This invention relates to charge coupled devices and more particularly to charge coupled imagers. Basically, a charge coupled device is comprised of a semiconductor substrate having dopant atoms of one type and having a first surface. Charge transfer channels are defined in the substrate near the first surface. An insulating layer lies on the first surface; and a plurality of phase electrodes lie thereon. The phase electrodes are serially disposed over the charge transfer channels. Clocking signals are applied to the phase electrodes for propagating minority carrier charge packets along the channel toward an output end.
In a charge coupled device imager, a plurality of photoelectric charge accumulation sites (picture elements) are also defined in the substrate. Light waves of a predetermined frequency band (e.g., visible light) are directed to fall either on the front side or back side of the device; and minority carrier charges are generated within the substrate in proportion to the intensity of the incident light. These photon generated charges are accumulated in packets at the photoelectric charge accumulation sites. Subsequently, the charge packets are read out via application of clocking signals to the phase electrodes.

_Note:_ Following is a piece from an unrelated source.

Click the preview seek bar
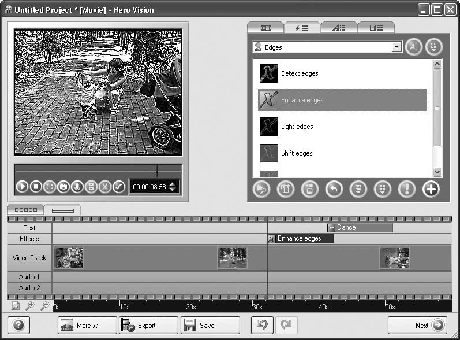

In the past, one form of charge coupled device imager had a "frame transfer" type of structure. This structure is described for example in U.S. Pat. No. 3,801,884 entitled, "Charge Transfer Imaging Devices" which was issued to Sequin on Apr. 2, 1974. As therein disclosed, the frame transfer imager is comprised basically of a sensor, a temporary storage array, and a parallel-serial register. The sensor includes an array of photoelectric charge accumulation sites, which may suitably be arranged in a number of rows and columns. The temporary storage device includes the same number of storage sites. In operation, photon generated charge packets are accumulated in the sensor during one time interval; and these charge packets are transferred from the sensor to the temporary storage during a second time interval. This charge transfer occurs in parallel from each column in the sensor. Phase electrodes overlie both the sensor and the temporary storage, and clocking signals are applied thereto in order to accomplish the charge transfer. Subsequently, another set of photon generated charge packets are accumulated in the sensor; while at the same time, the previously accumulated set of charge packets is read from the temporary storage device via the parallel-serial register to an output amplifier.
Another form of prior art charge coupled device imager is of the "interline transfer" type. This is described for example in U.S. Pat. No. 3,826,926 entitled, "Charge Coupled Device Area Imaging Array" which was issued to White et al on July 30, 1974. Basically, the interline transfer imager includes a plurality of photoelectric charge accumulation sites which are arranged in spaced apart columns. Lying within the spaces between the columns are respective parallel-serial charge coupled device registers. Each of these registers have inputs coupled to receive charge packets in parallel from the photoelectric charge accumulation sites, and has one output which couples to a respective input of another parallel-serial register. This other register lies parallel to the output end of the spaced apart parallel-serial registers. In operation, photon generated charge carriers are accumulated at the accumulation sites during one time interval; and subsequently these charge packets are transferred to the plurality of spaced apart parallel-serial registers. After this transfer, another set of charge packets are accumulated; while at the same time, the previously accumulated set of charge packets is read out via all of parallel-serial registers.
One problem with the above-described imager structures is that their physical implementation requires a relatively large amount of substrate space. In particular, the substrate space of the imager is approximately two times the space which is occupied by the photoelectric accumulation sites. This is because the prior art structures use approximately half the substrate space for image sensing, and use the other half of the substrate space for temporary storage of the sensed images. As a result, the total number of charge accumulation sites is substantially reduced over that which could be obtained if all of the substrate area were available for image sensing. And thus the resolution of the sensed picture is reduced accordingly.
Another problem with prior art imagers is that their structure does not enable two charge packets which are sequentially integrated in a particular charge accumulation site to be sequentially read out and compared. That is, in the above-described structures, the charge packets which are integrated during one time interval are all read out; and subsequently, the charge packets which are integrated next are all read out. Therefore, to compare the magnitude of successive charge packets from a particular element requires even greater amounts of storage and/or control circuitry. It is however, particularly useful to be able to perform this sequential readout and compare function. For example, in a moving target indicator, a difference in the magnitude of successively integrated charge packets from a particular picture element indicates movement of the target.
In view of these problems with the prior art, it is therefore one object of the invention to provide an improved charge coupled device imager.
It is another object of the invention to provide a charge coupled device imager wherein almost all of the substrate area can be used for image sensing.
It is another object of the invention to provide a charge coupled device imager wherein charge packets that are successively accumulated in each particular picture element may be sequentially read from the device.
It is still another object of the invention to provide a charge coupled device wherein the charge integration sites are stratified beneath the charge transfer channels.